Vor Ort sollte also der direkte Kontakt von Bürger*innen intensiviert werden mit Unternehmern und Politikern, also Akteuren, die übergreifend soziale und infrastrukturelle Innovationen entwickeln, umsetzen und steuern – etwa in Sachen Mobilität, Ernährung und Wohnen.

Über einen solchen Austausch vor Ort hinaus – wo und wie gilt es noch, nachhaltig systemisches Denken und Handeln in politischen Strukturen und Prozessen weiterentwickeln?

Liedtke: Ein Instrument, das bereits genau diesen Anspruch ausdrücklich hat, ist die Deutsche Nachhaltigkeitsstrategie (DNS) – sie sollte nun noch weitaus stärker als Krisenbewältigungs- und Zukunftsprogramm strategisch ambitioniert ausgebaut werden.

Dazu gehören Impulse für einen resilienzorientierten nachhaltigen Gesellschafts- und Wirtschaftsrahmen, der die politischen Aktivitäten und Strategien unter dem Dach der DNS sowie der Agenda 2030 der UN mit ihren Sustainable Development Goals (SDGs) zusammenfasst. In diesem Rahmen sollten genau an den Stellen kritische und teils konfliktbeladene politische Auseinandersetzungen ausgetragen und integriert werden, wo bisherige Implementierungsarbeit noch nicht transformativ wirken konnte.

Die SDGs und die DNS sind für mich ein Gesellschaftsvertrag, der die Zukunft unserer Gesellschaften, lokal bis global, menschengerecht, wirtschaftlich und ökologisch gestalten und tragen sollte. Corona-Krise, Klimawandel und auch viele soziale Verwerfungen fordern in unserer Gesellschaft dazu auf, die DNS mit Blick auf Vorsorge und Resilienz zu einem wirkungsvolleren „Natur-Gesellschaftsvertrag“ fortzuentwickeln.

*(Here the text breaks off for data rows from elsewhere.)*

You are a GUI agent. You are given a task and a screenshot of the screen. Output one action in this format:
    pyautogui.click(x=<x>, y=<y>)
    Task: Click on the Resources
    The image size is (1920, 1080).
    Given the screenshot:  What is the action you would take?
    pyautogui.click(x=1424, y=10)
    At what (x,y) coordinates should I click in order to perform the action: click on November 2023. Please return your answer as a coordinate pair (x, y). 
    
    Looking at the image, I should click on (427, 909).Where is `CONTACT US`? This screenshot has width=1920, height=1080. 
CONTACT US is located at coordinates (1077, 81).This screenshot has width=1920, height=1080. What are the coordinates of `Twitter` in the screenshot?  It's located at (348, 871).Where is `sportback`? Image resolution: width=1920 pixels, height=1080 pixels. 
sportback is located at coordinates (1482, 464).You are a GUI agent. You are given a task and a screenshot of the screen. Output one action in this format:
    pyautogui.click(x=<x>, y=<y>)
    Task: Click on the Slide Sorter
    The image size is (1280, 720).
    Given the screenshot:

Sehen sie auch auf der Ebene des Individuums Bedarf stärker nachhaltig systemisch zu denken und zu handeln?

Liedtke: Definitiv. Ein gutes Leben basiert grundlegend auf Gesundheit, aber auch auf vielen unterschiedlichen und wechselwirkenden Faktoren wie die Erfahrung von Selbstwirksamkeit, Wertschätzung und Anerkennung sowie Entfaltungsmöglichkeiten in sicheren sozialen Netzwerken. Ob unser Immunsystem gestärkt ist oder nicht, hängt stark von den jeweiligen Lebensbedingungen und der psychischen Verfassung ab. Die SDG adressieren den Menschen im Mensch sein – dies ist eine zentrale politische Aufgabe, „human well-being“ als Haltung und politische Zielsetzung. Insbesondere hier ist die DNS noch nicht hinreichend ambitioniert und sollte sich durch eine deutliche Stärkung diesbezüglich zum zentralen Bestandteil der Corona-Bewältigung fortentwickeln.